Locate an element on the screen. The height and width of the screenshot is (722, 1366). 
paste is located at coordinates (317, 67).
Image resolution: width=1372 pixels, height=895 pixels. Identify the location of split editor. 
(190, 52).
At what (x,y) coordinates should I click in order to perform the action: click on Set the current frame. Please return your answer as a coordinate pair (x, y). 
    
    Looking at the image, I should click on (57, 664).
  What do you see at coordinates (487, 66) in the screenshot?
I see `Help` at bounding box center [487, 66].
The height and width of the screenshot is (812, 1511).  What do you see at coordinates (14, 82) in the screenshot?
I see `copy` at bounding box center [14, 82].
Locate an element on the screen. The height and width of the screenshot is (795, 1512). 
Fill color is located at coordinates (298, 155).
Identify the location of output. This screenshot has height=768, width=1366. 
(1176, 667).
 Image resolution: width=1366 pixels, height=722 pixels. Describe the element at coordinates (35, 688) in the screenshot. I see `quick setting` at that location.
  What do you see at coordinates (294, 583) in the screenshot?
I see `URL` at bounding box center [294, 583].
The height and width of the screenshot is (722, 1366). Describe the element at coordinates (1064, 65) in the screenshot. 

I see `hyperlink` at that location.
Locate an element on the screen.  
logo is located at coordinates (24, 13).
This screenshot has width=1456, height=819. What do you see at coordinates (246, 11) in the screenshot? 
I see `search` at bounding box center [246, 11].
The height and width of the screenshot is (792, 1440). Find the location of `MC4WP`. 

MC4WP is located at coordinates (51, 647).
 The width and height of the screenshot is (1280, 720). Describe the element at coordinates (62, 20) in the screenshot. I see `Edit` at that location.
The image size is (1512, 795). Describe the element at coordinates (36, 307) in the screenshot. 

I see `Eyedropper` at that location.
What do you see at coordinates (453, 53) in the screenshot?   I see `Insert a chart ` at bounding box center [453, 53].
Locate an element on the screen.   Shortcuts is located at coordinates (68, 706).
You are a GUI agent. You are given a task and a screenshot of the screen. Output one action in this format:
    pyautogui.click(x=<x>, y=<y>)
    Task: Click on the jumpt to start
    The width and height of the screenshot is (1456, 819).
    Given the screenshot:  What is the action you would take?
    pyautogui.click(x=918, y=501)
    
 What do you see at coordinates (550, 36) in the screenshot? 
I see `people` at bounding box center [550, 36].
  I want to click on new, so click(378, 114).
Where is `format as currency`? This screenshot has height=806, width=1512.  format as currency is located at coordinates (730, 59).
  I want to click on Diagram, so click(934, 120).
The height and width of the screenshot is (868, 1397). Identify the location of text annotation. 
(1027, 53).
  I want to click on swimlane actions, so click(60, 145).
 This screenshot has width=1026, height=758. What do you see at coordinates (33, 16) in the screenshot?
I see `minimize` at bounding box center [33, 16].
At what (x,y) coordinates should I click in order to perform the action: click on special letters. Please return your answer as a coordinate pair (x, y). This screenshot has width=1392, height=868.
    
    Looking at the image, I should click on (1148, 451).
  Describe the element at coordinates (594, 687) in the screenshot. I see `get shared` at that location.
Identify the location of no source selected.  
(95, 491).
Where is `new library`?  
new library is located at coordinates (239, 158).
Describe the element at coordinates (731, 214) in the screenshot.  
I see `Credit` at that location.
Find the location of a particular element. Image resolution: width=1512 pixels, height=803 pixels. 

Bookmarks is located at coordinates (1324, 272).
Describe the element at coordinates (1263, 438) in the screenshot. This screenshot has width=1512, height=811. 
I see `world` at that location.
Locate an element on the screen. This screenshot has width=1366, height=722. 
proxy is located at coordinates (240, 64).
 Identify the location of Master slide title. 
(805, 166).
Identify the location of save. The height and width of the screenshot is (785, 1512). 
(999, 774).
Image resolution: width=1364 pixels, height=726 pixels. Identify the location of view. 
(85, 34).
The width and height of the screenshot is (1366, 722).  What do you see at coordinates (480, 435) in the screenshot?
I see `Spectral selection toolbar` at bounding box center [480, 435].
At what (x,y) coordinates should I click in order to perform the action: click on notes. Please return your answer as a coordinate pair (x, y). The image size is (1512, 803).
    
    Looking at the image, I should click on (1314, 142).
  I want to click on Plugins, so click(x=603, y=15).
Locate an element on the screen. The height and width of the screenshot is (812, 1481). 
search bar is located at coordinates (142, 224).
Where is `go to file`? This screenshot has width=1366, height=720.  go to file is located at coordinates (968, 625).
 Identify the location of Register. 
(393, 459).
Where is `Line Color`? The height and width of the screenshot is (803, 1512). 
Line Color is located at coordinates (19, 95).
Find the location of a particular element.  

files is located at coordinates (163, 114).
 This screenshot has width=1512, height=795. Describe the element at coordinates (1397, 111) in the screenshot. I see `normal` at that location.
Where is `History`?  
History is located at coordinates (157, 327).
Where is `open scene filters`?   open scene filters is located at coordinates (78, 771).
************
_TASK REQUIREMENTS_: How many lines of the items above contain the string "particular"? Case counts; reply with the number alone.

_ANSWER_: 2